Reproduce the data from the line with "You are a computer-use" up to and including the line with "coord(588,256)", substituting "ellipse" for "rectangle" and leaving everything else unchanged.

- [DATA PROVIDED]
■ ■ ■ ■ ■
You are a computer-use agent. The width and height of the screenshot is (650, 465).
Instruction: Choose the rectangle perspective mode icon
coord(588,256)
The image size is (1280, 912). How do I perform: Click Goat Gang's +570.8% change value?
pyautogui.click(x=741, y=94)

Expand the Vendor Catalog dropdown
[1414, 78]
■ ■ ■ ■ ■
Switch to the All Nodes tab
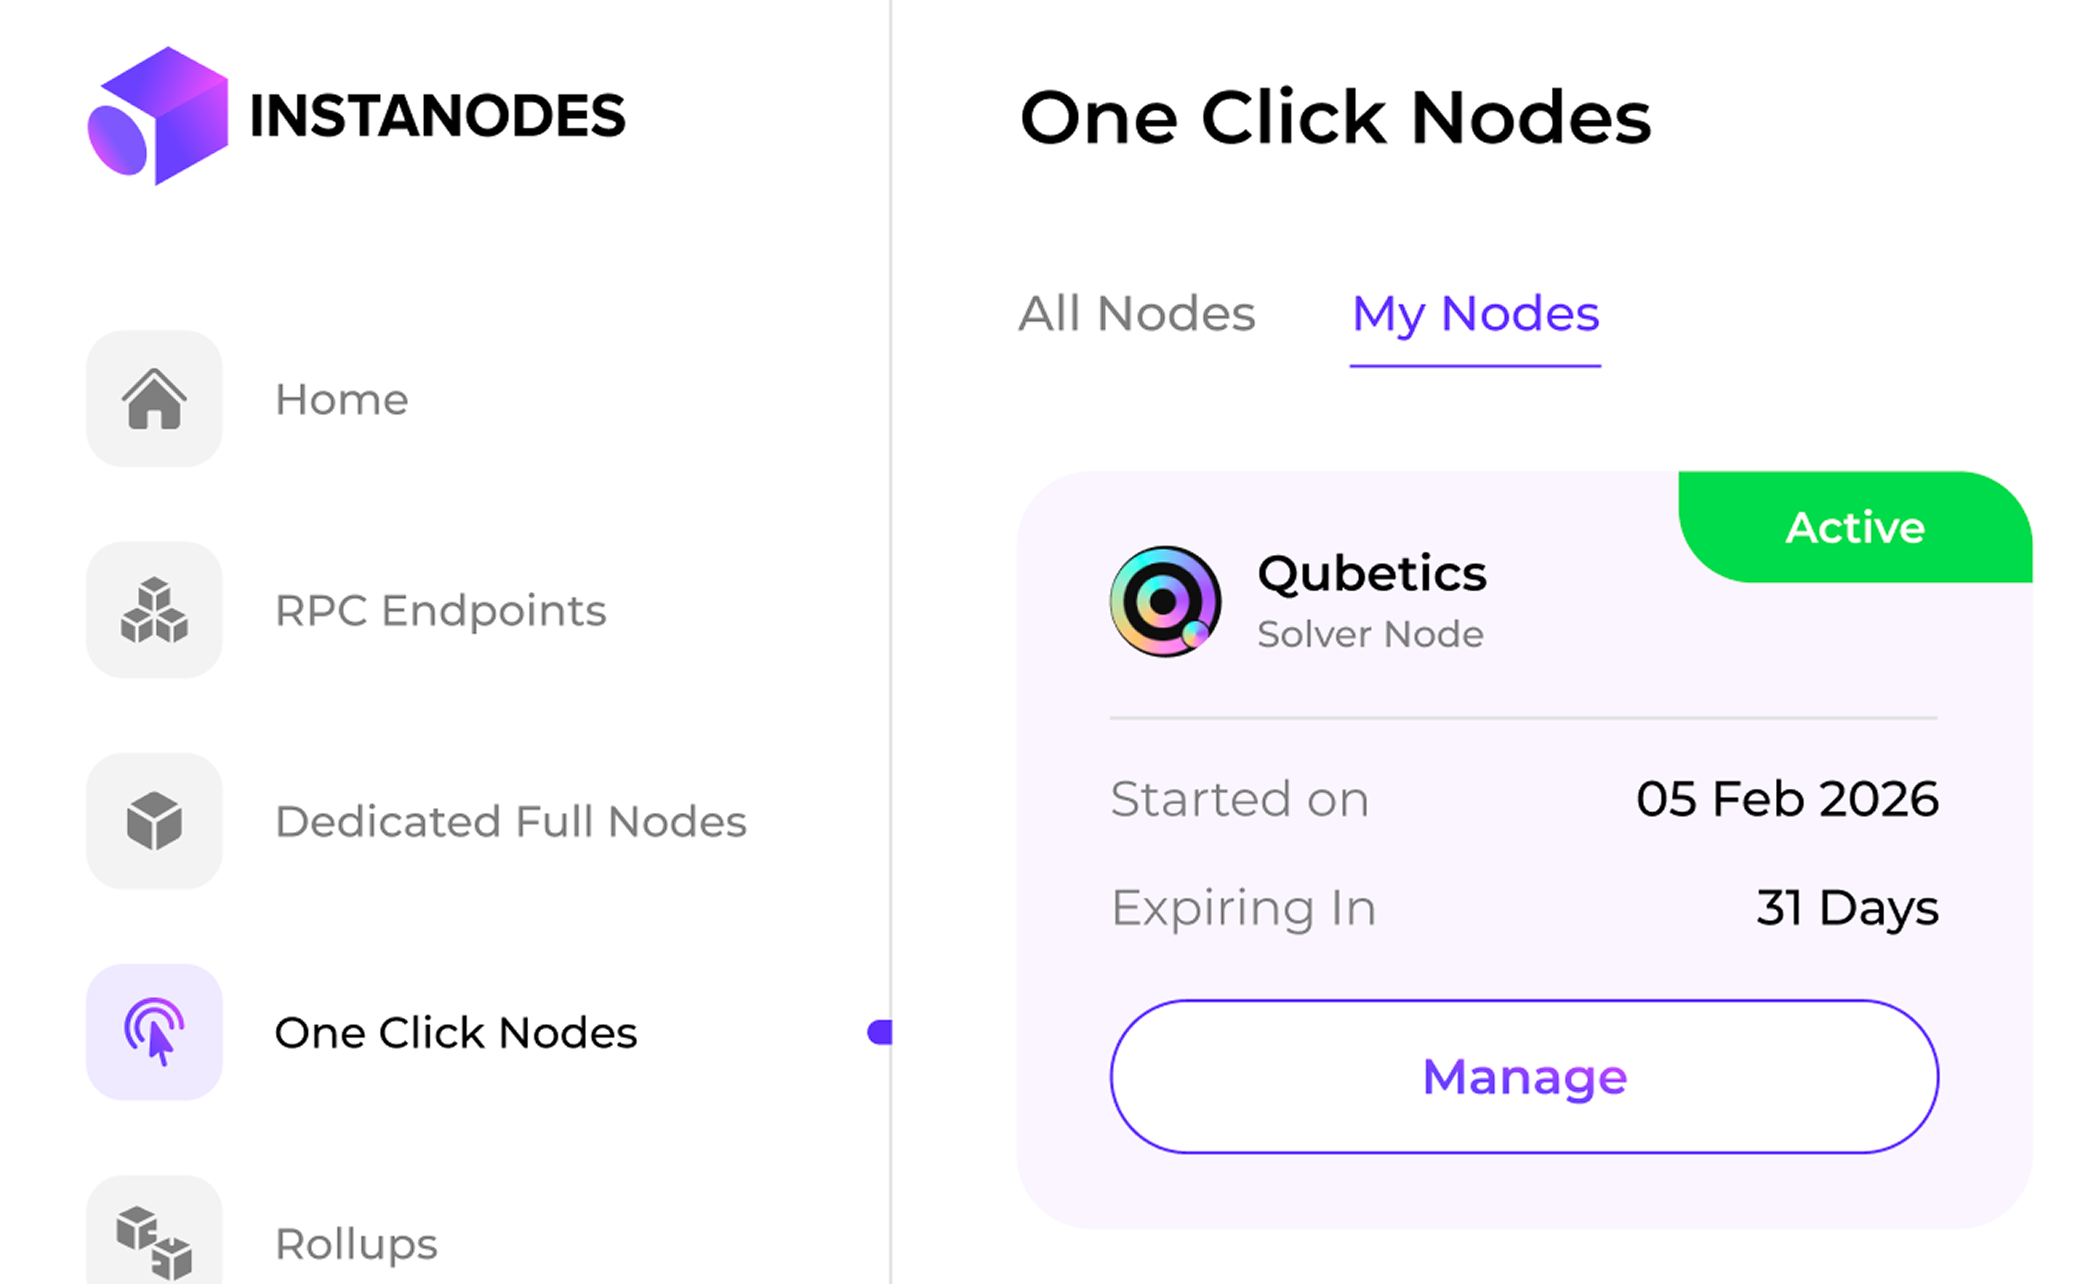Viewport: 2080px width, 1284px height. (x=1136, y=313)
■ ■ ■ ■ ■
- [ANSWER TO THIS PROBLEM]
You are a computer-use agent. The width and height of the screenshot is (650, 465).
Instruction: Choose the ellipse perspective mode icon
coord(588,256)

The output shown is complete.